お彼岸の墓参りの帰りに、私は寄り道をして、T市にやってきた。
母からはお寺の名前だけを聞いていた。
電車の駅を降りて、Googleマップを頼りに歩いたら、お寺はすぐ見つかった。

やっと、訪れることが出来た。田中家の先祖代々の墓。
背中に、源二郎の名前があった。私のひいおじいちゃんが作ったのか。
お墓は、あまり掃除が行き届いていなかった。生けてある花はしぼんでいたし、ろうそくやお線香を備えるところがなかった。
しょうがないので、丁寧にお水をかけて、丁寧にお祈りをして、その場を離れた。

たぶん、源一の孫にあたる、遠い親戚のおばさんが、このお墓の面倒をみてきたけど、おばさんはずいぶん年を取ったので、ながいことここには来ていないのだろう。
おばさんが亡くなったら、ここは墓じまいをするのだろう。
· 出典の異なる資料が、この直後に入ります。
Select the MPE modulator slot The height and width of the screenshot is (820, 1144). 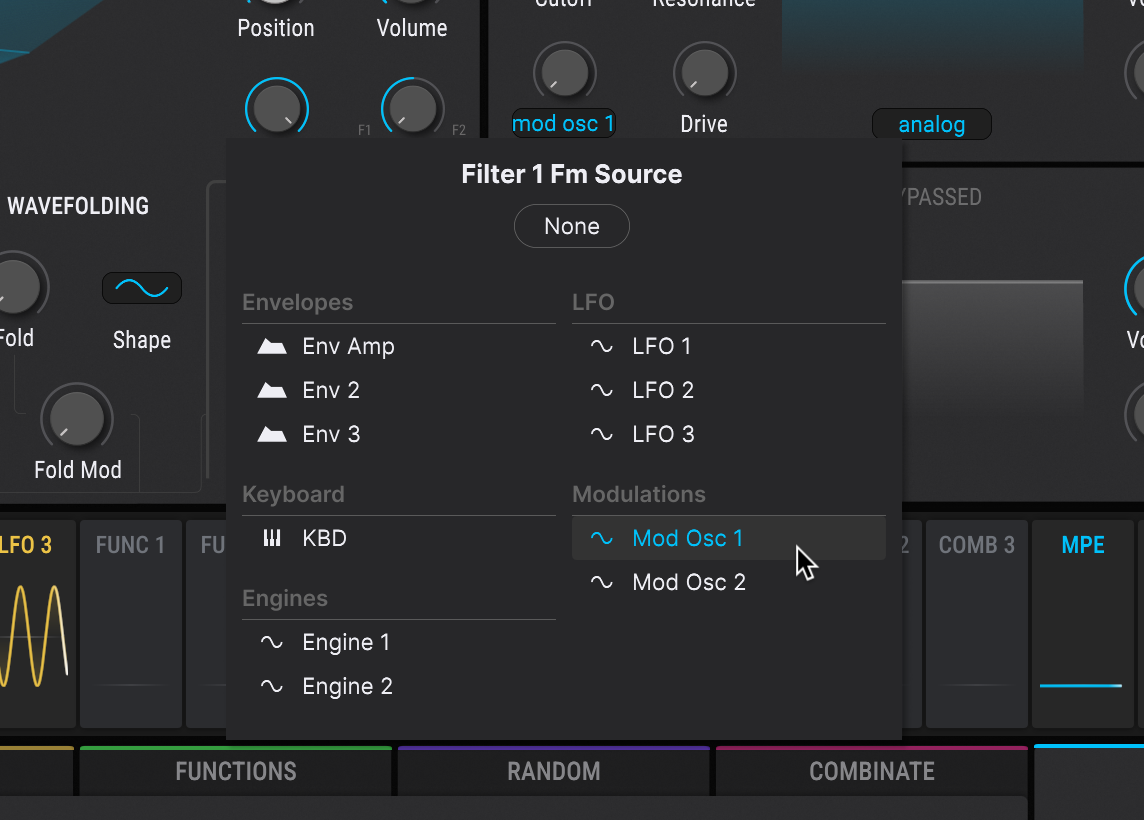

それは、私にはどうすることもできない。

まあ、こうして手を合わせることが出来たのは、幸せだったのかな。
そんなことを考えながら、私は家路についた。

帰り道、駅前では花火大会のプロモーションをやっていた。
この地区も夏の花火大会、あるんだ。
機会があったら、見てみたいなあ。